**Written problem**. Return, unchanged, the stretch of the listing from the line that contains "Collapse the sidebar with double-chevron icon" through the line that contains "coord(125,546)", and nothing else.

**Task material**.
----

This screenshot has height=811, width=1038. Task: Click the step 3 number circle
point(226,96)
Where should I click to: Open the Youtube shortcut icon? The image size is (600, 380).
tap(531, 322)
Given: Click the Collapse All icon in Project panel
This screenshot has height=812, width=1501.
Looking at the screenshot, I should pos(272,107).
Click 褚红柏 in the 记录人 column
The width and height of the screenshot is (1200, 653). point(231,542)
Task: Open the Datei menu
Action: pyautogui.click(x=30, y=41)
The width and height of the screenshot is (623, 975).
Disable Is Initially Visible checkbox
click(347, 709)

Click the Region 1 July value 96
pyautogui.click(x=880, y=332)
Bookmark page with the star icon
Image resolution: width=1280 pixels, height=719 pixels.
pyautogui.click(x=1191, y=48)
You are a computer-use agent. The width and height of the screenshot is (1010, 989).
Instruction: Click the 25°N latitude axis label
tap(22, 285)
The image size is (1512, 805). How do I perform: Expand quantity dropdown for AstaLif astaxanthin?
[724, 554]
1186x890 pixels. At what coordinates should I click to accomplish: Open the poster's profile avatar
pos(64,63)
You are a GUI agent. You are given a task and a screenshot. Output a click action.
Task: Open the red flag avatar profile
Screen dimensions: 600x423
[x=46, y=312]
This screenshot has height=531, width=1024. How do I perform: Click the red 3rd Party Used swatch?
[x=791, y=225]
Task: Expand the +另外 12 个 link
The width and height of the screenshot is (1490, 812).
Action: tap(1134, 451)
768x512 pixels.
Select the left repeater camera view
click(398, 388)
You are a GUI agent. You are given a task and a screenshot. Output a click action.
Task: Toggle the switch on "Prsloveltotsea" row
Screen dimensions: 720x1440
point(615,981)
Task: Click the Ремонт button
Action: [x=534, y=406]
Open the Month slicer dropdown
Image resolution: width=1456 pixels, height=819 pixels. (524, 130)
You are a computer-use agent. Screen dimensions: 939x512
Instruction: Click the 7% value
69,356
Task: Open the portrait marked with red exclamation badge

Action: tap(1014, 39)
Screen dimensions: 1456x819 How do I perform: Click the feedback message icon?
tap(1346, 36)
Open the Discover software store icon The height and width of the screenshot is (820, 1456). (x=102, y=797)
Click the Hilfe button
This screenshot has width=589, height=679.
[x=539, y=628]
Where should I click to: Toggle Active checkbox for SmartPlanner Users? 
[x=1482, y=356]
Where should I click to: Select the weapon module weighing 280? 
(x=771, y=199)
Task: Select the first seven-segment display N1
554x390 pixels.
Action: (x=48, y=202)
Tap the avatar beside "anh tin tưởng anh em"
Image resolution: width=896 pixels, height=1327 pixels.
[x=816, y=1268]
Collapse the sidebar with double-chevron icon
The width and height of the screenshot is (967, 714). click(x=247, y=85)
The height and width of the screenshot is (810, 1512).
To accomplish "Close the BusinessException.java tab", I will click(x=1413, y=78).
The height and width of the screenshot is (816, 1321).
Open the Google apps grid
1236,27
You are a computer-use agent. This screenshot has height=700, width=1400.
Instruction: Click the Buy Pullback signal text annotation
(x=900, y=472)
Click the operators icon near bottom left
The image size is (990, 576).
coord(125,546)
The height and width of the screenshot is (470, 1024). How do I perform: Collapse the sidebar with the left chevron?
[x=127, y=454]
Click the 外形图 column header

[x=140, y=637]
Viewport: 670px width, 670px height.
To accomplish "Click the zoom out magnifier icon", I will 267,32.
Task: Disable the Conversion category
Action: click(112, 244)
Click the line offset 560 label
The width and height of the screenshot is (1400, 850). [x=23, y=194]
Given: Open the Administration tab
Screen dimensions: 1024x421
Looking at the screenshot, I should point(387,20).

----

**Full response**.
Collapse the sidebar with double-chevron icon
The width and height of the screenshot is (967, 714). click(x=247, y=85)
The height and width of the screenshot is (810, 1512).
To accomplish "Close the BusinessException.java tab", I will click(x=1413, y=78).
The height and width of the screenshot is (816, 1321).
Open the Google apps grid
1236,27
You are a computer-use agent. This screenshot has height=700, width=1400.
Instruction: Click the Buy Pullback signal text annotation
(x=900, y=472)
Click the operators icon near bottom left
The image size is (990, 576).
coord(125,546)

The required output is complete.